Reproduce all records exactly.

*** Opening of INFORMATION SUPPLIED ***

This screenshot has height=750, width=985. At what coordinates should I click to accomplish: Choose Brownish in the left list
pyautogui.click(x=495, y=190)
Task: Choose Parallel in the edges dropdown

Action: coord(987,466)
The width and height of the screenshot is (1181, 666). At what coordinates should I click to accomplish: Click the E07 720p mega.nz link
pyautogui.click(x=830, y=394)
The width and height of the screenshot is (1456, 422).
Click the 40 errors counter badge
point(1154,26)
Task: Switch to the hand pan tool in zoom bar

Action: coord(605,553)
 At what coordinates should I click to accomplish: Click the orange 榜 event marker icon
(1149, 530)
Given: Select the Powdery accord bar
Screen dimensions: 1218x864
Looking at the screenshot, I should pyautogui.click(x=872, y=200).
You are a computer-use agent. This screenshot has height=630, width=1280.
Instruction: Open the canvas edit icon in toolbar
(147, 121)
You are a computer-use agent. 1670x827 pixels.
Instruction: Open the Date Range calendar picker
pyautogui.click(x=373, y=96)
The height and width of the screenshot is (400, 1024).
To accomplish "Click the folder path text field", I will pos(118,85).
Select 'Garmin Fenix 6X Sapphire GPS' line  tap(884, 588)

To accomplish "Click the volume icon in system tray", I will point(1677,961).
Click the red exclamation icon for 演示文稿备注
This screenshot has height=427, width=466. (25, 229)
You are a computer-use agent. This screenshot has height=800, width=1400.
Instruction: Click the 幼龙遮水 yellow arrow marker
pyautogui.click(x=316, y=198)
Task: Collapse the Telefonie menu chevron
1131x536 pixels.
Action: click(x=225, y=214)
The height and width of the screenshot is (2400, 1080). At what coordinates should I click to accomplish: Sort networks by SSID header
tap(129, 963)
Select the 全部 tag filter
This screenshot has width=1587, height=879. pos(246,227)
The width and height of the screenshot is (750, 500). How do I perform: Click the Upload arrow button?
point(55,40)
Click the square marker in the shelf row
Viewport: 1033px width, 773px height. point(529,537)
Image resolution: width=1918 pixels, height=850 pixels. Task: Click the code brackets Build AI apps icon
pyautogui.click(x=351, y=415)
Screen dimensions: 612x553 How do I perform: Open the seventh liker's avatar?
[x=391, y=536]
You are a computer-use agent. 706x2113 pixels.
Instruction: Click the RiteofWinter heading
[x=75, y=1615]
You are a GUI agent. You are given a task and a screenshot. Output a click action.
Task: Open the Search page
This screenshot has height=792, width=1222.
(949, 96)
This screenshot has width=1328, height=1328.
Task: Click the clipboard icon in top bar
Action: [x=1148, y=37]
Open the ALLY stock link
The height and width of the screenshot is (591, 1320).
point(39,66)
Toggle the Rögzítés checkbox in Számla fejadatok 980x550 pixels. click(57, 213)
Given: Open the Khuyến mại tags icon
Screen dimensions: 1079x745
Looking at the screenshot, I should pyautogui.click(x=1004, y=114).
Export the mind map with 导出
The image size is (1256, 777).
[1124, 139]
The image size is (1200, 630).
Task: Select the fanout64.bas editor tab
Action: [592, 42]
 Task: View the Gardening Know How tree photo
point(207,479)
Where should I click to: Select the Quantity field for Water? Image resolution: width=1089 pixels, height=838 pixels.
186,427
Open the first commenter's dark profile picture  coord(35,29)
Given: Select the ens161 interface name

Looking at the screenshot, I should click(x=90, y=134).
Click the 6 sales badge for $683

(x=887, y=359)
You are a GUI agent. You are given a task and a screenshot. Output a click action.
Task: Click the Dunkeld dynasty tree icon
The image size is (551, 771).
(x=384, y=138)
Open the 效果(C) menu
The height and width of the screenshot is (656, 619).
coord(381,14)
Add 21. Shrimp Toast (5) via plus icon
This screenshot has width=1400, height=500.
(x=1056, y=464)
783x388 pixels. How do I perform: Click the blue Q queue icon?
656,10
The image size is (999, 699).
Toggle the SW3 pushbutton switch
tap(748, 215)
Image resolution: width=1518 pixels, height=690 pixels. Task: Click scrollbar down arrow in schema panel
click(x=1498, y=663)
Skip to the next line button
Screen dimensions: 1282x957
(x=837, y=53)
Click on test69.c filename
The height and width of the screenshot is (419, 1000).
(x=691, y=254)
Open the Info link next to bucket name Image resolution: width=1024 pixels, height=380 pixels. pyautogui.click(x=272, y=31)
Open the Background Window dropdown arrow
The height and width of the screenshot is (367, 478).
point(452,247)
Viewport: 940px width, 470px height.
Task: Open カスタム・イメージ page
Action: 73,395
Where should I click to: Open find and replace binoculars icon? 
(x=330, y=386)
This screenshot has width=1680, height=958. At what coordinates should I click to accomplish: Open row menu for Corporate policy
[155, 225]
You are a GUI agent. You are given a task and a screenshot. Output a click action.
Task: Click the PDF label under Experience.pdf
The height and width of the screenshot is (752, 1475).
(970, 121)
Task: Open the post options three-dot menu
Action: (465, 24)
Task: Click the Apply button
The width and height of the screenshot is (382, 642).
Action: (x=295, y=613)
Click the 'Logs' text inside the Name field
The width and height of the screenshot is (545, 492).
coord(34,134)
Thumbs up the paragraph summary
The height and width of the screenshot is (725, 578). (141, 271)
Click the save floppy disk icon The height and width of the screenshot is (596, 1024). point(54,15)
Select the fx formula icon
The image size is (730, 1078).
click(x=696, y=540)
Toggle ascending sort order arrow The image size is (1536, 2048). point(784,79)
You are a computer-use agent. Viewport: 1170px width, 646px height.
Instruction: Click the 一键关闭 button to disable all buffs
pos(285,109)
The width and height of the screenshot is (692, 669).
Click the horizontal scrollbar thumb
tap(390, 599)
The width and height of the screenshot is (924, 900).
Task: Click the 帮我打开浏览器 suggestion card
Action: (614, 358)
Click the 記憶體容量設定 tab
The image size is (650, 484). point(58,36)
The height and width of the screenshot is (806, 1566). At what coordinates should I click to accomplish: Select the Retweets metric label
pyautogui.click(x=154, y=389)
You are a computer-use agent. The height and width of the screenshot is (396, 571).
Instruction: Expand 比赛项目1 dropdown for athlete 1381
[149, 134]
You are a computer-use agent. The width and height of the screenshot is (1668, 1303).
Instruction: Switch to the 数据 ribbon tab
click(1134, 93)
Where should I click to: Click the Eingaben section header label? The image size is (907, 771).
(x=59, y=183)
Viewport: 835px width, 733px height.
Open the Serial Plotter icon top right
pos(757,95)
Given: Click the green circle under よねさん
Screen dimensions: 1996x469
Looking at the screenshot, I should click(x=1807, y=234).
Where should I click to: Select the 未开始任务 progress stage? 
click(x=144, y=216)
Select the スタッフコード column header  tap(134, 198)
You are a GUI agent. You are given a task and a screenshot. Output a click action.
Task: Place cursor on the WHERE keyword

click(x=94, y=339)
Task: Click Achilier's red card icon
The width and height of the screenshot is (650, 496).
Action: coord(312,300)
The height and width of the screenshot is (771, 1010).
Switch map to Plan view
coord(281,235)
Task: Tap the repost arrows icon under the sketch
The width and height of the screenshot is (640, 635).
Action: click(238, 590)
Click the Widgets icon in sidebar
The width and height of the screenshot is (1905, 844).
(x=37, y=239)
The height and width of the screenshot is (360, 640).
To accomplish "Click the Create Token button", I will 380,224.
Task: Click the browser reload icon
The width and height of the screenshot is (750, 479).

*** Close of INFORMATION SUPPLIED ***

## EXERCISE OUTPUT:
This screenshot has height=750, width=985. At what coordinates should I click to accomplish: Choose Brownish in the left list
pyautogui.click(x=495, y=190)
Task: Choose Parallel in the edges dropdown

Action: coord(987,466)
The width and height of the screenshot is (1181, 666). At what coordinates should I click to accomplish: Click the E07 720p mega.nz link
pyautogui.click(x=830, y=394)
The width and height of the screenshot is (1456, 422).
Click the 40 errors counter badge
point(1154,26)
Task: Switch to the hand pan tool in zoom bar

Action: coord(605,553)
 At what coordinates should I click to accomplish: Click the orange 榜 event marker icon
(1149, 530)
Given: Select the Powdery accord bar
Screen dimensions: 1218x864
Looking at the screenshot, I should pyautogui.click(x=872, y=200).
You are a computer-use agent. This screenshot has height=630, width=1280.
Instruction: Open the canvas edit icon in toolbar
(147, 121)
You are a computer-use agent. 1670x827 pixels.
Instruction: Open the Date Range calendar picker
pyautogui.click(x=373, y=96)
The height and width of the screenshot is (400, 1024).
To accomplish "Click the folder path text field", I will pos(118,85).
Select 'Garmin Fenix 6X Sapphire GPS' line  tap(884, 588)

To accomplish "Click the volume icon in system tray", I will point(1677,961).
Click the red exclamation icon for 演示文稿备注
This screenshot has height=427, width=466. (25, 229)
You are a computer-use agent. This screenshot has height=800, width=1400.
Instruction: Click the 幼龙遮水 yellow arrow marker
pyautogui.click(x=316, y=198)
Task: Collapse the Telefonie menu chevron
1131x536 pixels.
Action: click(x=225, y=214)
The height and width of the screenshot is (2400, 1080). At what coordinates should I click to accomplish: Sort networks by SSID header
tap(129, 963)
Select the 全部 tag filter
This screenshot has width=1587, height=879. pos(246,227)
The width and height of the screenshot is (750, 500). How do I perform: Click the Upload arrow button?
point(55,40)
Click the square marker in the shelf row
Viewport: 1033px width, 773px height. point(529,537)
Image resolution: width=1918 pixels, height=850 pixels. Task: Click the code brackets Build AI apps icon
pyautogui.click(x=351, y=415)
Screen dimensions: 612x553 How do I perform: Open the seventh liker's avatar?
[x=391, y=536]
You are a computer-use agent. 706x2113 pixels.
Instruction: Click the RiteofWinter heading
[x=75, y=1615]
You are a GUI agent. You are given a task and a screenshot. Output a click action.
Task: Open the Search page
This screenshot has height=792, width=1222.
(949, 96)
This screenshot has width=1328, height=1328.
Task: Click the clipboard icon in top bar
Action: [x=1148, y=37]
Open the ALLY stock link
The height and width of the screenshot is (591, 1320).
point(39,66)
Toggle the Rögzítés checkbox in Számla fejadatok 980x550 pixels. click(57, 213)
Given: Open the Khuyến mại tags icon
Screen dimensions: 1079x745
Looking at the screenshot, I should pyautogui.click(x=1004, y=114).
Export the mind map with 导出
The image size is (1256, 777).
[1124, 139]
The image size is (1200, 630).
Task: Select the fanout64.bas editor tab
Action: [592, 42]
 Task: View the Gardening Know How tree photo
point(207,479)
Where should I click to: Select the Quantity field for Water? Image resolution: width=1089 pixels, height=838 pixels.
186,427
Open the first commenter's dark profile picture  coord(35,29)
Given: Select the ens161 interface name

Looking at the screenshot, I should click(x=90, y=134).
Click the 6 sales badge for $683

(x=887, y=359)
You are a GUI agent. You are given a task and a screenshot. Output a click action.
Task: Click the Dunkeld dynasty tree icon
The image size is (551, 771).
(x=384, y=138)
Open the 效果(C) menu
The height and width of the screenshot is (656, 619).
coord(381,14)
Add 21. Shrimp Toast (5) via plus icon
This screenshot has width=1400, height=500.
(x=1056, y=464)
783x388 pixels. How do I perform: Click the blue Q queue icon?
656,10
The image size is (999, 699).
Toggle the SW3 pushbutton switch
tap(748, 215)
Image resolution: width=1518 pixels, height=690 pixels. Task: Click scrollbar down arrow in schema panel
click(x=1498, y=663)
Skip to the next line button
Screen dimensions: 1282x957
(x=837, y=53)
Click on test69.c filename
The height and width of the screenshot is (419, 1000).
(x=691, y=254)
Open the Info link next to bucket name Image resolution: width=1024 pixels, height=380 pixels. pyautogui.click(x=272, y=31)
Open the Background Window dropdown arrow
The height and width of the screenshot is (367, 478).
point(452,247)
Viewport: 940px width, 470px height.
Task: Open カスタム・イメージ page
Action: 73,395
Where should I click to: Open find and replace binoculars icon? 
(x=330, y=386)
This screenshot has width=1680, height=958. At what coordinates should I click to accomplish: Open row menu for Corporate policy
[155, 225]
You are a GUI agent. You are given a task and a screenshot. Output a click action.
Task: Click the PDF label under Experience.pdf
The height and width of the screenshot is (752, 1475).
(970, 121)
Task: Open the post options three-dot menu
Action: (465, 24)
Task: Click the Apply button
The width and height of the screenshot is (382, 642).
Action: (x=295, y=613)
Click the 'Logs' text inside the Name field
The width and height of the screenshot is (545, 492).
coord(34,134)
Thumbs up the paragraph summary
The height and width of the screenshot is (725, 578). (141, 271)
Click the save floppy disk icon The height and width of the screenshot is (596, 1024). point(54,15)
Select the fx formula icon
The image size is (730, 1078).
click(x=696, y=540)
Toggle ascending sort order arrow The image size is (1536, 2048). point(784,79)
You are a computer-use agent. Viewport: 1170px width, 646px height.
Instruction: Click the 一键关闭 button to disable all buffs
pos(285,109)
The width and height of the screenshot is (692, 669).
Click the horizontal scrollbar thumb
tap(390, 599)
The width and height of the screenshot is (924, 900).
Task: Click the 帮我打开浏览器 suggestion card
Action: (614, 358)
Click the 記憶體容量設定 tab
The image size is (650, 484). point(58,36)
The height and width of the screenshot is (806, 1566). At what coordinates should I click to accomplish: Select the Retweets metric label
pyautogui.click(x=154, y=389)
You are a computer-use agent. The height and width of the screenshot is (396, 571).
Instruction: Expand 比赛项目1 dropdown for athlete 1381
[149, 134]
You are a computer-use agent. The width and height of the screenshot is (1668, 1303).
Instruction: Switch to the 数据 ribbon tab
click(1134, 93)
Where should I click to: Click the Eingaben section header label? The image size is (907, 771).
(x=59, y=183)
Viewport: 835px width, 733px height.
Open the Serial Plotter icon top right
pos(757,95)
Given: Click the green circle under よねさん
Screen dimensions: 1996x469
Looking at the screenshot, I should click(x=1807, y=234).
Where should I click to: Select the 未开始任务 progress stage? 
click(x=144, y=216)
Select the スタッフコード column header  tap(134, 198)
You are a GUI agent. You are given a task and a screenshot. Output a click action.
Task: Place cursor on the WHERE keyword

click(x=94, y=339)
Task: Click Achilier's red card icon
The width and height of the screenshot is (650, 496).
Action: coord(312,300)
The height and width of the screenshot is (771, 1010).
Switch map to Plan view
coord(281,235)
Task: Tap the repost arrows icon under the sketch
The width and height of the screenshot is (640, 635).
Action: click(238, 590)
Click the Widgets icon in sidebar
The width and height of the screenshot is (1905, 844).
(x=37, y=239)
The height and width of the screenshot is (360, 640).
To accomplish "Click the Create Token button", I will 380,224.
Task: Click the browser reload icon
The width and height of the screenshot is (750, 479).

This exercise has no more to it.